Anyway....I love Steve Ditko's art. Have I mentioned that? I think now that I'm done these 100 Greatest reprints, I'm going to move on to some of his later "super-hero" work. Look for a full week of the original Shade, The Changing Man coming up. Though that might steer me into re-reading Peter Milligan's sublime take on the character, so we might be in Shade-land for a few months. We'll see.
There's a panel on the second page of the lead story in this issue where a car is speeding away from Peter Parker, and the motion that's captured in the artwork is quite fantastic.


Side note, it's also the panel from which the Sean Howe-edited collection Give Our Regards to the Atomsmashers! takes its title. The rest of the issue is filled with Lee-Ditko one-offs, weird Twilight Zone-esque short stories, and one of them is one of the very stories I was mentioning in my earlier thoughts on Ditko's work. I think Ditko is an artist I've not paid nearly enough attention to, and hopefully this project will remedy that.

What does one say about Stan Lee's writing?
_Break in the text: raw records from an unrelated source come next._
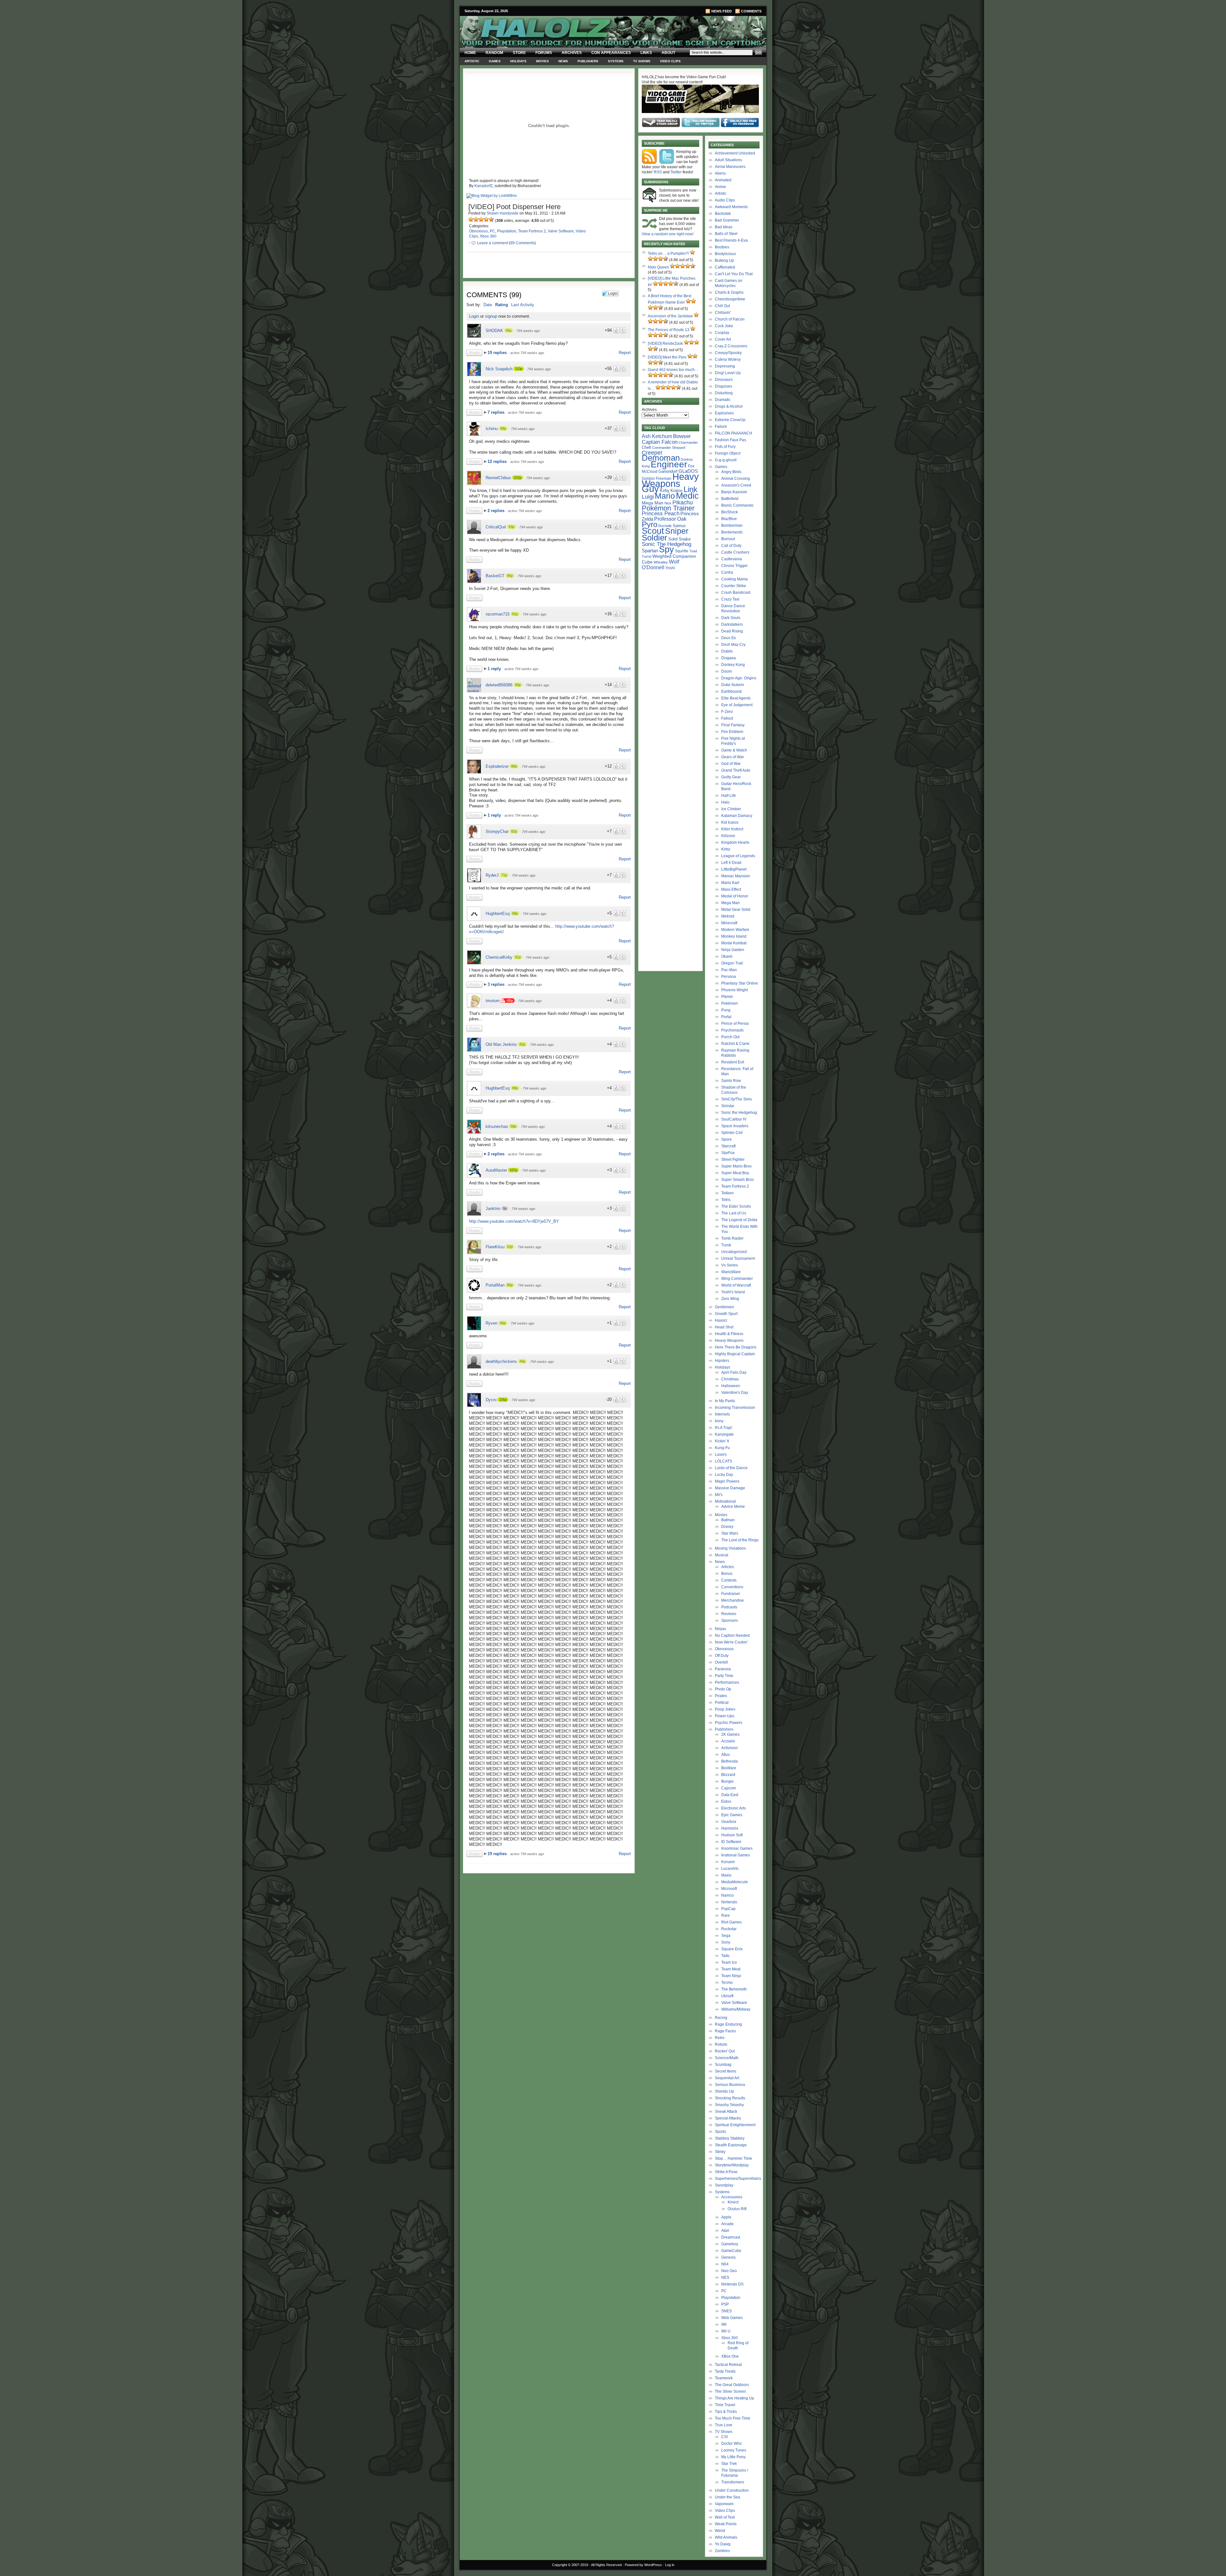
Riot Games (731, 1922)
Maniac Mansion (735, 876)
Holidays (518, 61)
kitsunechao (497, 1126)
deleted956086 (499, 685)
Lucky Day (724, 1474)
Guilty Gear (731, 777)
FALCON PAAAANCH (733, 433)
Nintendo (729, 1902)
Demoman (661, 457)
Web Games (732, 2317)
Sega (725, 1935)
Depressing (725, 366)
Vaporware (724, 2504)
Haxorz (721, 1320)
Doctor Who (731, 2443)
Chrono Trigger (734, 565)
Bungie (727, 1781)
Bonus (726, 1573)
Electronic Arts (733, 1808)
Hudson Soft (732, 1835)
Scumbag (723, 2064)
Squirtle (681, 551)
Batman (728, 1520)
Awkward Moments (731, 207)
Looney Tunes (733, 2450)
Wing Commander (737, 1278)
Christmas (730, 1379)
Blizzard (728, 1774)
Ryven (491, 1323)
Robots (721, 2044)
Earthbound (731, 691)
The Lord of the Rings (740, 1540)
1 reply (495, 668)
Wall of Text (725, 2517)
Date (487, 304)
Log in (669, 2565)
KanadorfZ (483, 186)
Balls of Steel (726, 233)
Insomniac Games (737, 1848)
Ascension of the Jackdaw (670, 316)
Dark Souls (730, 618)
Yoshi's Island (733, 1292)
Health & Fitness (729, 1334)
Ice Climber (731, 809)
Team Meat (730, 1969)
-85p (509, 1000)
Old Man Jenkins (501, 1044)
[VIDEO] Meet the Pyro (667, 357)
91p (515, 614)
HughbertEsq (498, 913)
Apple (726, 2217)
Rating (501, 304)
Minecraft (729, 923)
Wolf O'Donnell (660, 564)
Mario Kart (730, 882)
Yesterday, I was fairly disparaging of his stilted dialogue in Fantastic Four #1. Less than a year later this issue of Amazing Fantasy hits, and there's none of the awkwardness. Perhaps it's because he only had one lead character to put his mind to, rather than four, that Parker's personality seems more...I don't know, genuine, perhaps? It might also be that he was inspired to let his words be more fluid to reflect what, in my humble opinion, is a far superior work of visual art than Kirby's less-than-stellar work on Fantastic Four. (On that particular issue, that is. I'd never go so far as to disparage all of Kirby's work on FF.)

The biggest thing to strike me about this issue is how much Parker is basically the same character now, how well-realized, in 11 or so pages, Spider-Man is right from the beginning. Both visually and narratively, this is Peter Parker. Again, in contrast to the Fantastic Four at their inception, Spider-Man is incredibly well-realized. And perhaps this is why this comics deserves the top spot of this countdown. The story somehow, despite its age, doesn't seem dated (fashion and slang aside, I suppose). The superhero, as I'm constantly arguing, contains within it something timeless. In this story, Lee and Ditko crystalize that notion, and give us a hero for the ages.